Credit: The Hacker News
Docker Hub, one of the largest cloud-based library of Docker container images, has suffered a data breach after an unknown attacker gained access to the company’s single Hub database.
Docker Hub is an online repository service where users and partners can create, test, store and distribute Docker container images, both publicly and privately.
The breach reportedly exposed sensitive information for nearly 190,000 Hub users (that’s less than 5 percent of total users), including usernames and hashed passwords for a small percentage of the affected users, as well as Github and Bitbucket tokens for Docker repositories.
Docker Hub started notifying affected users via emails informing them about the security incident and asking them to change their passwords for Docker Hub, as well as any online account using the same password.
“On Thursday, April 25th, 2019, we discovered unauthorized access to a single Hub database storing a subset of non-financial user data. Upon discovery, we acted quickly to intervene and secure the site.”

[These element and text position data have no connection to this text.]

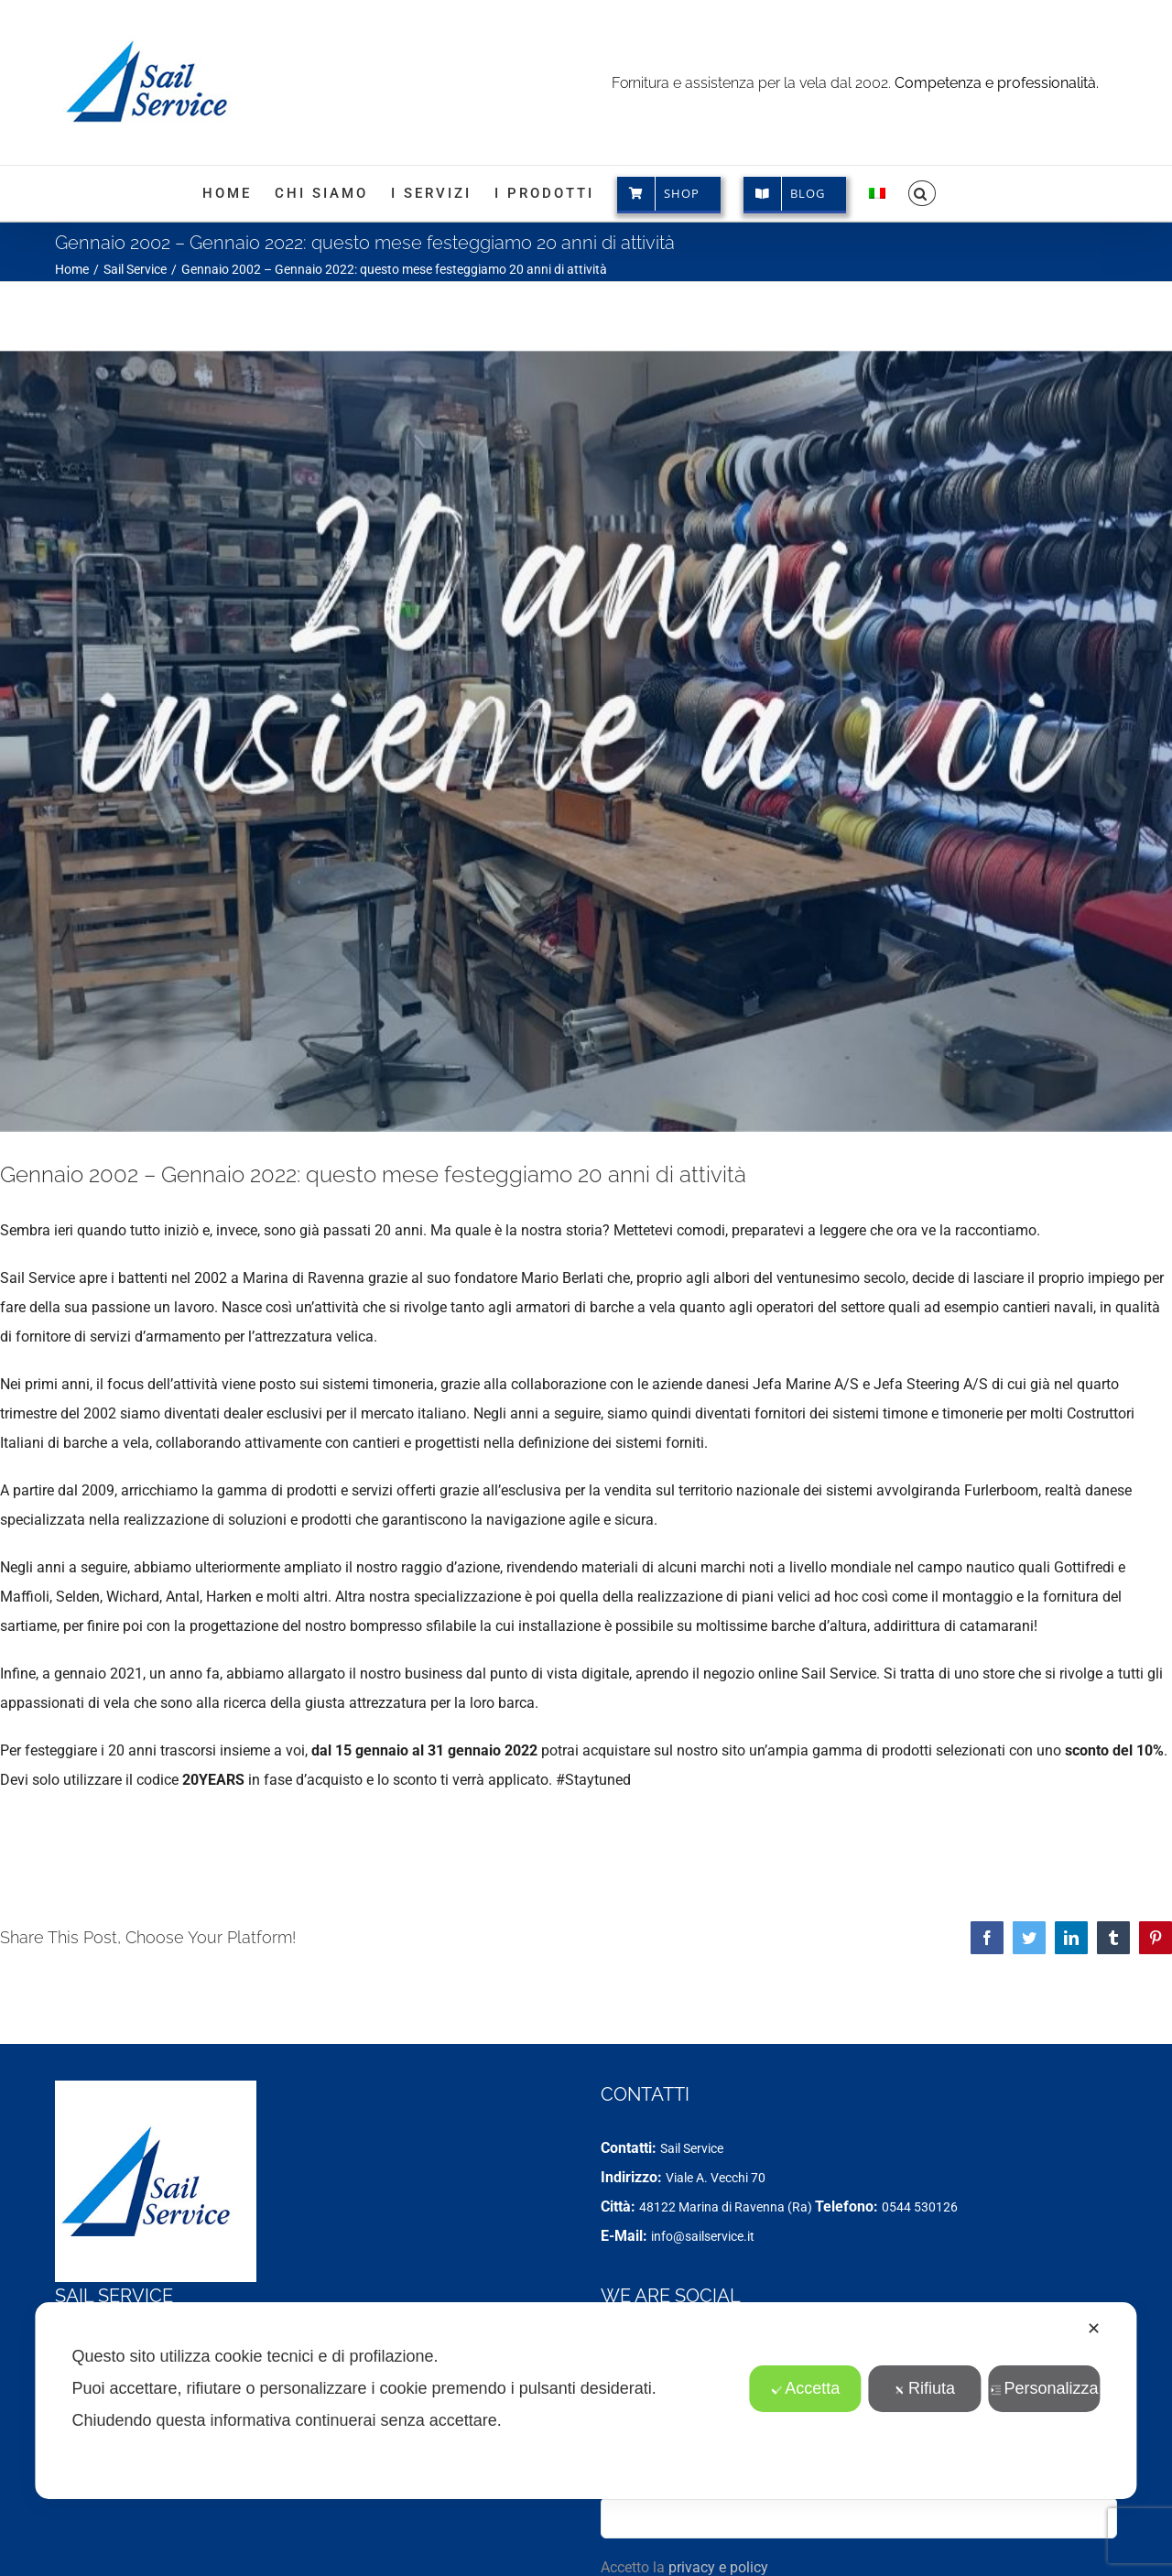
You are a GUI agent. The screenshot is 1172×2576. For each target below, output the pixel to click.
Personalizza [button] (1044, 2388)
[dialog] (585, 2400)
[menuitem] (877, 193)
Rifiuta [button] (925, 2388)
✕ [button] (1094, 2329)
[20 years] (586, 741)
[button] (922, 193)
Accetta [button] (805, 2388)
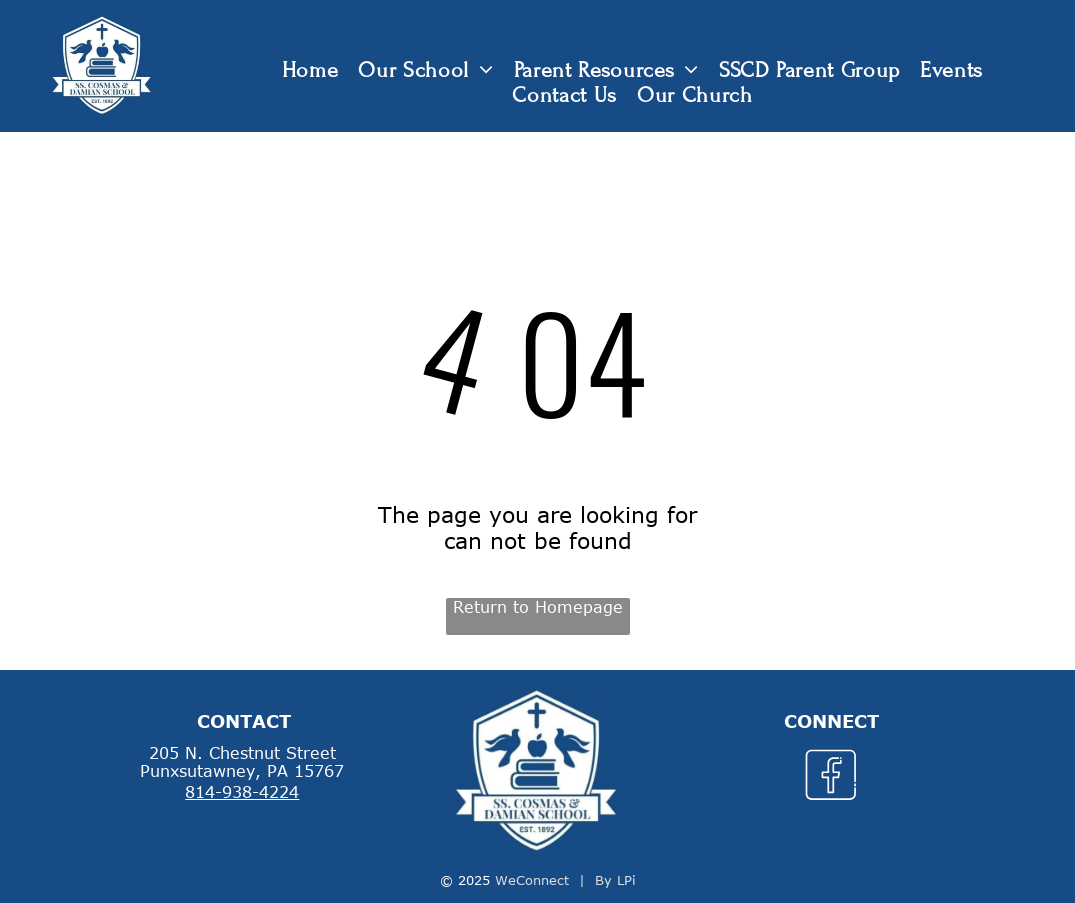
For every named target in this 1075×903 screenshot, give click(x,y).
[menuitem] (310, 70)
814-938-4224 (242, 792)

“For users with autobuilds that may have been impacted, we have revoked GitHub tokens and access keys, and ask that you reconnect to your repositories and check security logs to see if any unexpected actions have taken place.”
The company has not revealed any further details about the security incident or how the unknown attackers gained access to its database.
Docker says the company is continuing to investigate the security breach and will share more information as it becomes available.
The company is also working to enhance its overall security processes and reviewing its policies following the breach.